Сосредоточившись на немногих произведениях Маяковского, Качалов не прекращал работы над ними в течение нескольких лет. Процесс работы был очень сложен. Обычно одновременно Василий Иванович брал не более двух стихотворений и занимался ими. Собственно, "занимался" -- не то слово: он просто читал эти стихи сначала для себя, у себя в комнате, потом -- домашним, близким друзьям, и постепенно круг слушателей расширялся.
Он не заучивал стихов наизусть, не скандировал их, не пытался строить никаких ритмических схем, не расчленял поэму на "куски". Он никогда не "толковал" стихов и не говорил о своих "задачах". До поры до времени это оставалось его сокровенным творческим процессом; думается, что он не спешил с точной формулировкой своего замысла даже для самого себя, вынашивая его в себе и боясь спугнуть живое чувство слишком общими и приблизительными определениями. Чтение одних и тех же стихов сначала по книге, потом, по мере постепенного запоминания текста, наизусть переносилось из дому на прогулки, за кулисы театра -- на время антрактов, в самые разнообразные компании людей, так или иначе интересующихся поэзией, чаще всего в среду молодежи. Потом начиналась серия чтений по радио, иногда запись на пластинки. Одновременно Василий Иванович начинал выносить стихи, находившиеся у него еще в работе, на эстраду, но в закрытых концертах, без афиш. Только после этого наступала "премьера" в каком-нибудь большом концерте или в программе творческого вечера.
Василий Иванович отлично понимал, что полуготовая работа неизбежно должна вызвать ряд недоуменных отзывов в процессе выступлений, которые он считал для себя предварительными. Он смело шел на это, потому что иначе работать вообще не мог, а над Маяковским -- в особенности. Пластинки и тонфильмы, которые он принимал как пробные, оставались, а он часто забывал об их существовании. Впрочем, он знал, что для многих слушателей впечатление от его первых пробных чтений останется отрицательным навсегда, и смотрел на это как на неизбежные издержки своей творческой лаборатории.
Постепенно и неторопливо, но с горячим увлечением овладевал он мыслью поэта, неотрывно от ритмического рисунка строки, строфы, главы, произведения в целом. Слушая в его чтении одни и те же стихи Маяковского по многу раз, можно было заметить, как постепенно исчезала первоначальная чрезмерная рационалистичность -- подчеркнутая логика, слишком настойчиво прочерченное развитие мысли. Первоначально _в_с_ё_ казалось главным, необыкновенно важным, первостепенным. Отдельные образы и рифмы как бы выпирали на первый план, смаковались выразительные детали (особенно наиболее смелые и неожиданные метафоры и эпитеты Маяковского), кое-где прорывался декламационный пафос. А в то же время отдельные куски казались не связанными между собой, и переходы с одного к другому были то механическими, то чисто голосовыми.

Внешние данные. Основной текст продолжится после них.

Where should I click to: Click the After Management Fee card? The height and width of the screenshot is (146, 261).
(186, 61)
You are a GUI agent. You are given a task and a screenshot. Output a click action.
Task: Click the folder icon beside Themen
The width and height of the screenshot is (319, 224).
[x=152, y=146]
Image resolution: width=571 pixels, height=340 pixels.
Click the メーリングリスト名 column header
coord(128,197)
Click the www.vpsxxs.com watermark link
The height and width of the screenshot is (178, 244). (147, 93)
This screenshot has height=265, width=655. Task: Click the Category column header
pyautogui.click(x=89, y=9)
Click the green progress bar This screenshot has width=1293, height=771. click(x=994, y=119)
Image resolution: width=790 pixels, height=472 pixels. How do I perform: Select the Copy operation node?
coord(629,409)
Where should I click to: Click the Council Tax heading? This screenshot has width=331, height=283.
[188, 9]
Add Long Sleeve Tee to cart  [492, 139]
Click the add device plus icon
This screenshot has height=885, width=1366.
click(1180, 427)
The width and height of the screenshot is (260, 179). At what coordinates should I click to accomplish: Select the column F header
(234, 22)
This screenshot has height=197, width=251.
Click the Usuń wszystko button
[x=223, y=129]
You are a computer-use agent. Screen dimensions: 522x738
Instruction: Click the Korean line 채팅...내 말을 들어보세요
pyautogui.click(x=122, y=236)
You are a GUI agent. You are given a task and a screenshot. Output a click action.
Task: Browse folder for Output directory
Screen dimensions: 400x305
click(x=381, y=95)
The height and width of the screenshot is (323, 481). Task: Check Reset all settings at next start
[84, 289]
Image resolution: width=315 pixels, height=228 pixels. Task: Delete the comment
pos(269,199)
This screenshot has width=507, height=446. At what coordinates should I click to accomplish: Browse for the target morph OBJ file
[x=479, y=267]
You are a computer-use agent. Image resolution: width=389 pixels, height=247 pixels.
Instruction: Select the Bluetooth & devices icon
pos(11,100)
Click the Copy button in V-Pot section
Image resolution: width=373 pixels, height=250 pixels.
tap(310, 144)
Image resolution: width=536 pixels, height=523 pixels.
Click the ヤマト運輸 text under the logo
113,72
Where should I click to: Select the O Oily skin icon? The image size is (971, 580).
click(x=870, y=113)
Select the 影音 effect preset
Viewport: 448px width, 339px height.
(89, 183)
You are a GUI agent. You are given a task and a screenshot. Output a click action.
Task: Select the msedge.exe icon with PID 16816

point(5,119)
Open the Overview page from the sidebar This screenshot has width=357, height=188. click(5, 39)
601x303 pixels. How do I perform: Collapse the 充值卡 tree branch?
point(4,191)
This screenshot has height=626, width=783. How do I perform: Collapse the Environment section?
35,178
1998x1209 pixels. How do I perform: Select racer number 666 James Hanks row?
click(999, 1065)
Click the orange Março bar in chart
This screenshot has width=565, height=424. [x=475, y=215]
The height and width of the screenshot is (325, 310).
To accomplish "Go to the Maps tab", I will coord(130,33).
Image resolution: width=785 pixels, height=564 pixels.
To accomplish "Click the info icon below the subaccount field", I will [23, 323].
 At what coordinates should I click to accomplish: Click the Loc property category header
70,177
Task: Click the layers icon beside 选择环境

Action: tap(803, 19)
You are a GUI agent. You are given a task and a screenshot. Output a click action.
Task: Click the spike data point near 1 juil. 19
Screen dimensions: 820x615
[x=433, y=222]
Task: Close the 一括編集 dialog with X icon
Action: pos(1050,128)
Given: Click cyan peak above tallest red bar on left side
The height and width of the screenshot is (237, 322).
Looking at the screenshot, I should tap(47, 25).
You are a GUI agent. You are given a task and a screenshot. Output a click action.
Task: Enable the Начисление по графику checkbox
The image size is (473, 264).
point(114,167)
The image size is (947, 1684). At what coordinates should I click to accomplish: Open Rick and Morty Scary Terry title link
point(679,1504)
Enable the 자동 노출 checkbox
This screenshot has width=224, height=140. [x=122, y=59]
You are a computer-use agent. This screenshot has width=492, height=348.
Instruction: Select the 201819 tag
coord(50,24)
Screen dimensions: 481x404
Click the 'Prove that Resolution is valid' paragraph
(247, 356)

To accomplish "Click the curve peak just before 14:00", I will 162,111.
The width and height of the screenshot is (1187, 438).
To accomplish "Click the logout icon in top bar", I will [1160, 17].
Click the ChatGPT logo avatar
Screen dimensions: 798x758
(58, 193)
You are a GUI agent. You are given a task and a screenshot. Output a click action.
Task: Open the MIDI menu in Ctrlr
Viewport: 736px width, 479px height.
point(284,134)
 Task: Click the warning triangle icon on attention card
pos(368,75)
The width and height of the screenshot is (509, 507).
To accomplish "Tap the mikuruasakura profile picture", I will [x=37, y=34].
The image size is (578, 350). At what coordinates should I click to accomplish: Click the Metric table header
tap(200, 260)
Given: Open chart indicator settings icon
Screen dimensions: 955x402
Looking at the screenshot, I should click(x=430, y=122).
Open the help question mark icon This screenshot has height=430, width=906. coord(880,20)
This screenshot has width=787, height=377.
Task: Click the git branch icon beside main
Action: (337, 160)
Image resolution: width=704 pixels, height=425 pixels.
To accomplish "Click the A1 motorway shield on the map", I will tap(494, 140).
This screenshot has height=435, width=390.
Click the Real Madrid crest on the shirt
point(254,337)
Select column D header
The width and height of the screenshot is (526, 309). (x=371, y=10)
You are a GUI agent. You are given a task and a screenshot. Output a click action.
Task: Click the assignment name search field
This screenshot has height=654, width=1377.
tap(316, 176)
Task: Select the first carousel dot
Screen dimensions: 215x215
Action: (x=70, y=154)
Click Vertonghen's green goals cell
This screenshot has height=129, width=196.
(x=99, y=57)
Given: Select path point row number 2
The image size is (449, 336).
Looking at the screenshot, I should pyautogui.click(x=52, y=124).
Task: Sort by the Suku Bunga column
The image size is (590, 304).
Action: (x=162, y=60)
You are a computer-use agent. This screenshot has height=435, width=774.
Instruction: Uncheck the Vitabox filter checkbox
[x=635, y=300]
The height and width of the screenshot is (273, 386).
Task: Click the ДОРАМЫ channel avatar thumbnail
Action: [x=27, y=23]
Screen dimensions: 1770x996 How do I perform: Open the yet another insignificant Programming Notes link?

Волнующе интересно было следить за тем, как по мере работы Качалова стихотворение Маяковского приобретало у него глубину и перспективу, как возникали ударные места, направляя в определенное русло его темперамент, как начинал вырисовываться единый идейно-эмоциональный стержень вещи. Он чутко улавливал у себя сам каждый проблеск живого чувства, до конца правдивого и глубокого отношения -- сначала в отдельных кусках, а потом в целом, когда эти проблески внутренне сливались у него воедино. Он шел от частного к общему, не довольствуясь отдельными удачами. Помню отлично, как однажды, после нескольких лет упорной работы над поэмой "Юбилейное", он сказал, показывая рукой на грудь: "Ну, теперь эти стихи у меня уже _т_у_т". Но еще долго после этого продолжалась его работа над формой поэмы, пока он достиг в ней совершенной свободы.
"Юбилейное", как и "Разговор с товарищем Лениным", принадлежало к наивысшим достижениям Качалова в репертуаре Маяковского. Вот где подлинно происходило слияние "актера" с "мастером художественного слова". Он не "играл" поэта, разговаривающего с Пушкиным и с Лениным. Без обычных в таких случаях наивных _а_к_т_е_р_с_к_и_х_ "видений" воображаемого объекта-партнера Качалов был наполнен и взволнован великой личностью, к которой он обращался. Без каких-либо житейских правдоподобных приспособлений, он в обоих случаях добивался впечатления именно живого разговора. Но в этом разговоре не было ни одной будничной интонации, от начала до конца он был переполнен рвущимися на простор большими чувствами. Это был разговор, необходимый Качалову и потому предельно человечески простой.